Some words I hear (and use) every single day at home:

Hætta - Stop
Ekki svona - Not like that
Nei - No
Pissa - Pee
ís - Ice cream
Nuna - Now
Sitja - Sit
Svona - Like this
Tilbúin – Ready
Hvað er þetta? – What is that?
Flott – Cool
Góða nótt – Good night
Mjög gott – Very good
Leika – Play 

Some words and phrases I hear (and use) every day in general:

Góðan daginn – Good day
Bara – Just
Ensku – English
Takk fyrir – Thank you
Sjáumst á morgun – See you tomorrow
í kvöld – Tonight
Leikur – Game
– Hi
Ekkert mál – No problem
Ekki ég – Not I
Sama – Same
ég veit ekki – I don’t know
Takk fyrir matinn – Thanks for the food
Nei takk – No thanks
Vatn – Water
Kaffi – Coffee
Súkkulaði – Chocolate
Komdu - Come
Frábært - Great
Hvar – Where
Hvað er klukkan? – What time is it?
Gaman – Fun

I tried to remember and write down all the words and phrases I have learned so far, but there are so many and some are so random that I can’t think of them all to write down.
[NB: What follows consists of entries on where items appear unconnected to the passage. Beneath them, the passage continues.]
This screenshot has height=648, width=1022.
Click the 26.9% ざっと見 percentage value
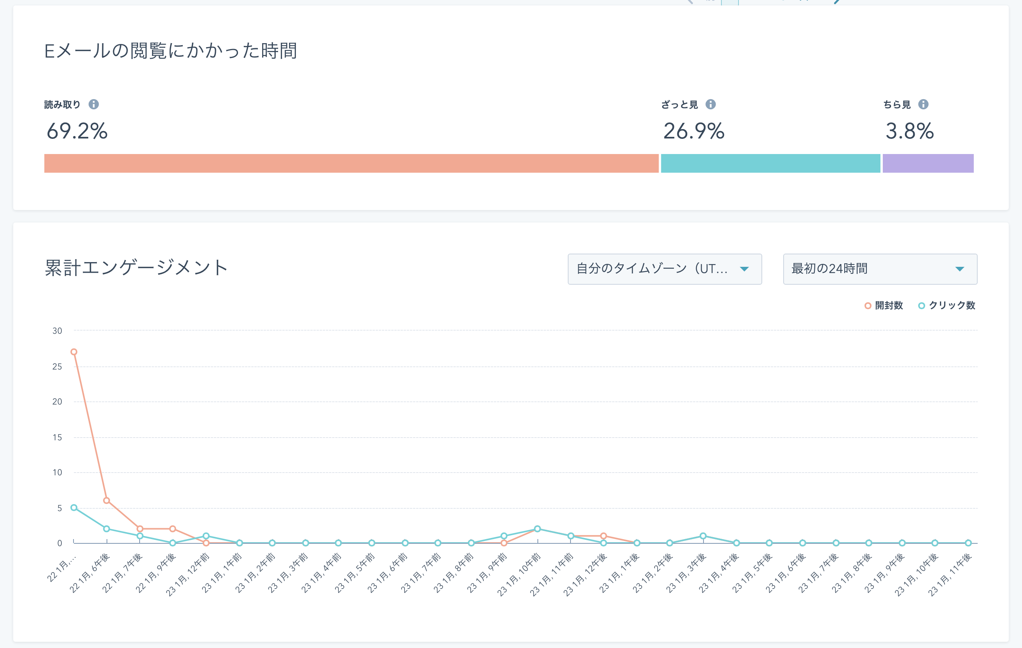[694, 131]
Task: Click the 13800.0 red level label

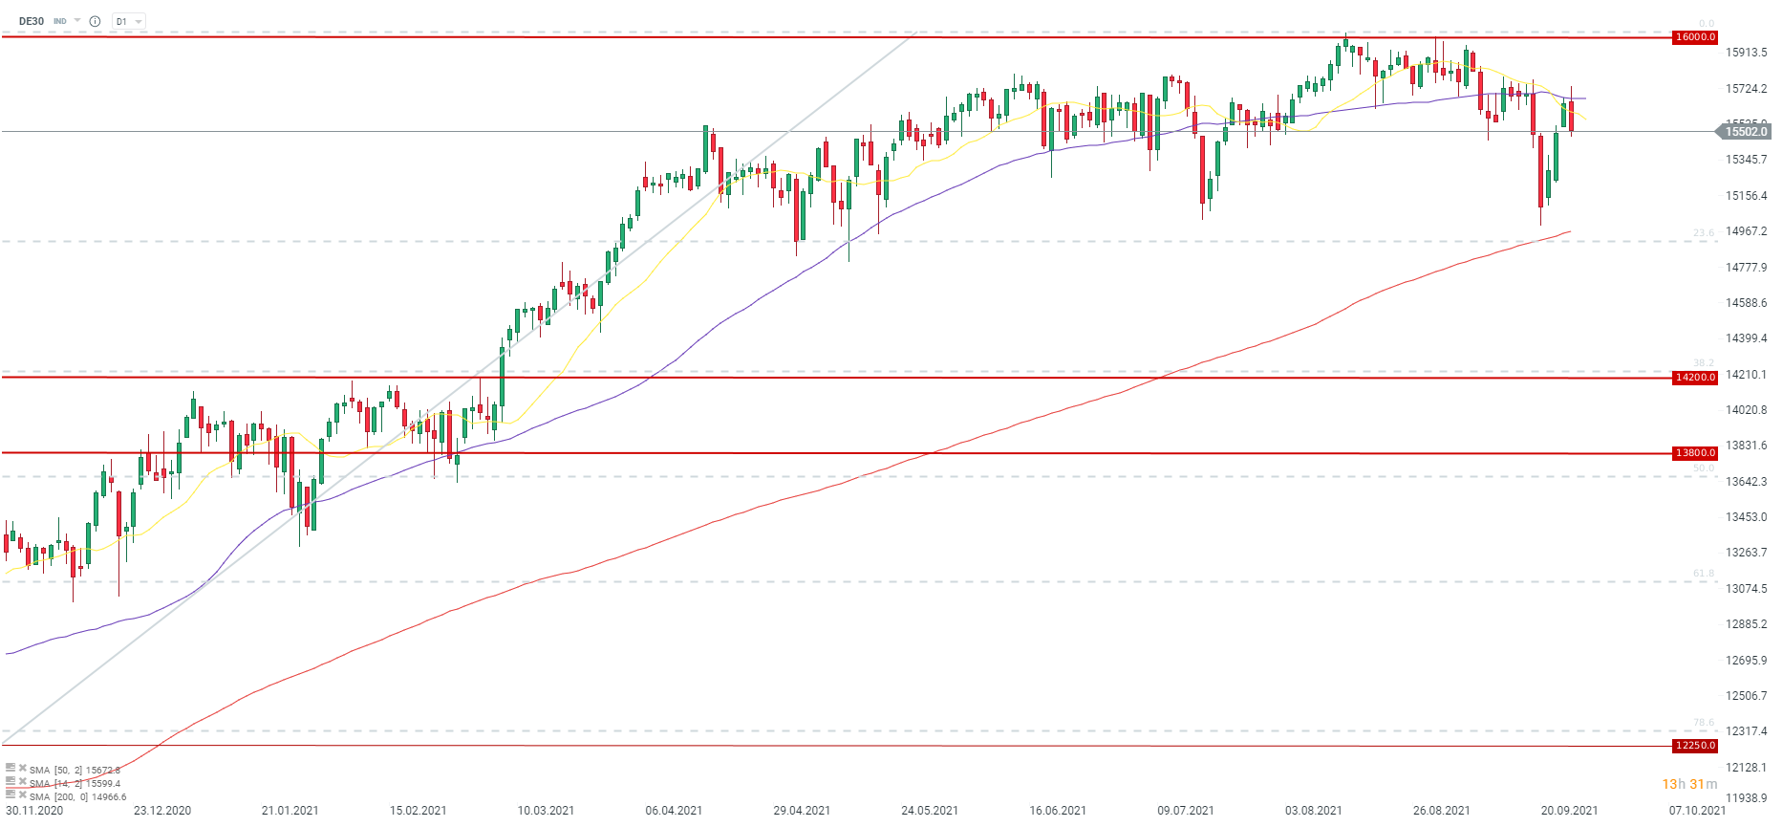Action: pos(1695,453)
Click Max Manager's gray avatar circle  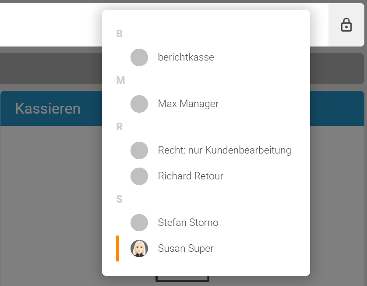pyautogui.click(x=139, y=104)
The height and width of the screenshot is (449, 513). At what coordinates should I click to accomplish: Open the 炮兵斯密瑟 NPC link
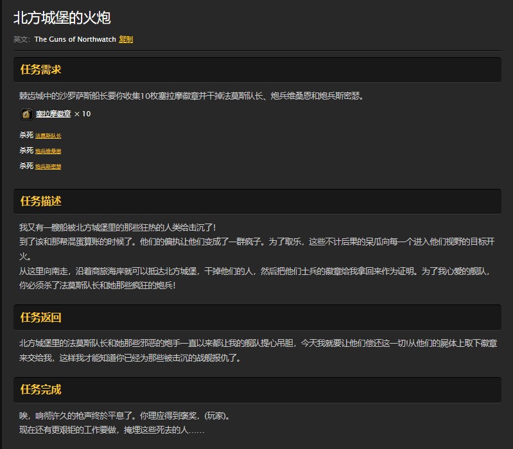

Plus, who wants to read a blog post of just a list of words they can’t pronounce? ;) I’ve included the most common Icelandic that pertains to my life in this post (for you, Mom) and for those who are curious about what the Icelandic language looks like. My goal is to be semi-fluent in Icelandic by the time I leave here. It’s been a good start! Two months down, four more to go. :) 

Fun activity for all my English readers: If you get bored today, look up the word ‘fjall’ (mountain) and try to pronounce that double L! It’s so hard!!